VII. Reporting Requirements
The Annual
Financial Report prepared by the System and presented to the Board will discuss
the status of all interest rate swaps. The report shall include a list of all swaps with notional value and
interest rates, a list of counterparties and their respective credit ratings,
and other key terms.
VIII. Definitions
Authorized
Representative: For purposes of this
policy, an Authorized Representative includes the Vice Chancellor for Business
Affairs, the Vice Chancellor and General Counsel, the Associate Vice Chancellor
for Finance, and the Director of Finance.
BMA
Index: The Bond Market Association
Municipal Swap Index, the principal benchmark for the floating rate payments
for tax-exempt issuers. The index is a
national rate based on a market basket of high-grade, seven-day, tax-exempt
variable rate bond issues.
Counterparty: A participant in a swap or other derivatives
agreement who exchanges payments based on interest rates or other criteria with
another counterparty.
Hedge: A transaction entered into to reduce
exposure to market fluctuations.
Interest Rate
Swap (or Swap): A transaction in which
two parties agree to exchange future net cash flows based on predetermined
interest rate indices calculated on an agreed notional amount. The swap is not a debt instrument and there is no exchange of principal.
ISDA Master
Agreement: The International Swaps
and Derivatives Association, Inc., is the global trade association for the
derivatives industry. The ISDA Master
Agreement is the basic governing document that serves as a framework for all
interest rate swap, swap enhancement, and derivative transactions between
two counterparties. It is a standard
form used throughout the industry. It
is typically negotiated once, prior to the first transaction, and remains
in force for all subsequent transactions.
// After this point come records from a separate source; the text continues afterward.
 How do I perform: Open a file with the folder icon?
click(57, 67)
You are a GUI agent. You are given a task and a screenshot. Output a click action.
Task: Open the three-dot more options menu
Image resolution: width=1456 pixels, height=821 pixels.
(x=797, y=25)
LIBOR: The London Interbank Offered Rate. The rate of interest at which banks borrow
funds from other banks in the London interbank market. It is a commonly used benchmark for interest
rate transactions ranging from one month to one year.
Mark-to-Market: Calculation of the value of a financial
instrument (like an interest rate swap) based on the current market rates or
prices of the underlying indices.
Master
Resolution: The Amended and Restated
Master Resolution Establishing The University of Texas System Revenue Financing
System, adopted on February 14, 1991, amended on October 8, 1993 and August 14,
1997, and each supplemental resolution thereto authorizing parity debt.
Notional
Amount: The size of the interest rate
swap and the dollar amount used to calculate interest payments.